Stan Lee (Stanley Martin Lieber) passed away this morning at Cedars-Sinai Medical Center in Los Angeles, His Daughter told TMZ. Lee had a hospital stay earlier this year and had been in declining health recently. He was 95.
He adopted his famous pseudonym while employed as a proofreader and text filler at Timely Comics, the pulp publisher that later became Marvel.
“I felt someday I’d be writing the Great American Novel and I didn’t want to use my real name on these silly little comics,”
He later legally adopted his pen name.
Lee’s passing marks the end of the era of the original creators of the modern Marvel universe. Along with Jack Kirby (who died in 1994) and Steve Ditko (who died earlier this year)
Lee was also the face of Marvel, establishing a brand closely associated with him and with the qualities he represented: good humor, endless promotion of Marvel, a drive to transcend the genre with stories that tapped into universal human concerns, and a progressive outlook on social issues, especially those involving race.

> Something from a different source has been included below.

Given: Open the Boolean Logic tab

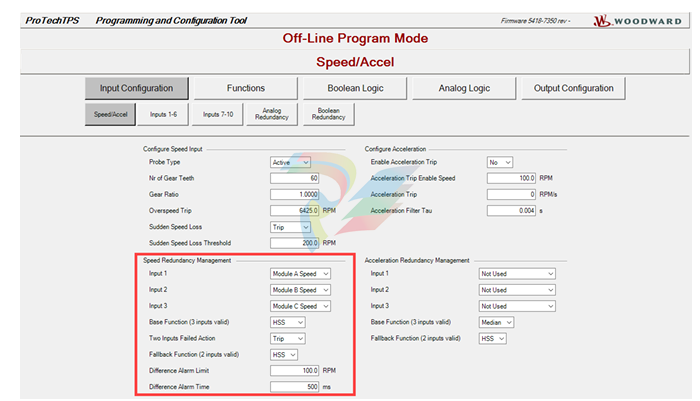Looking at the screenshot, I should (354, 88).
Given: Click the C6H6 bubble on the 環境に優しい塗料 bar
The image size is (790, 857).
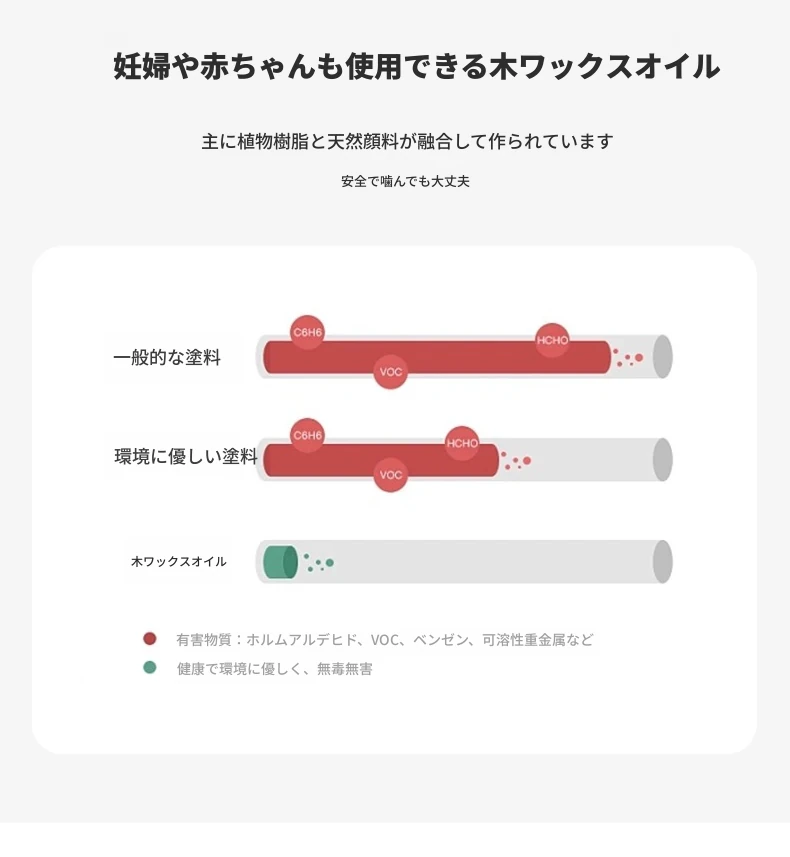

Lee never maintained ownership rights to the characters. So when Marvel Entertainment was sold to Disney for $4.2 billion in 2009, the man is once known as “Mr. Marvel” didn’t see a penny of profit. “I was always a Marvel employee, a writer for hire, and, later, part of the management,” he told Playboy in 2014. “Marvel always owned the rights to these characters. If I owned them, I probably wouldn’t be talking to you right now.”
His public appearance was in a video he made in March,
“I want you all to know I’m thinking of you,” he said. “I want you to know that I still love you all. And I think that Marvel and Spidey and I had the best group of fans that any group in the world ever had, and I sure appreciate it.”
We all loved you too Mr. Lee, Excelsior! Mr. Lee.. Excelsior!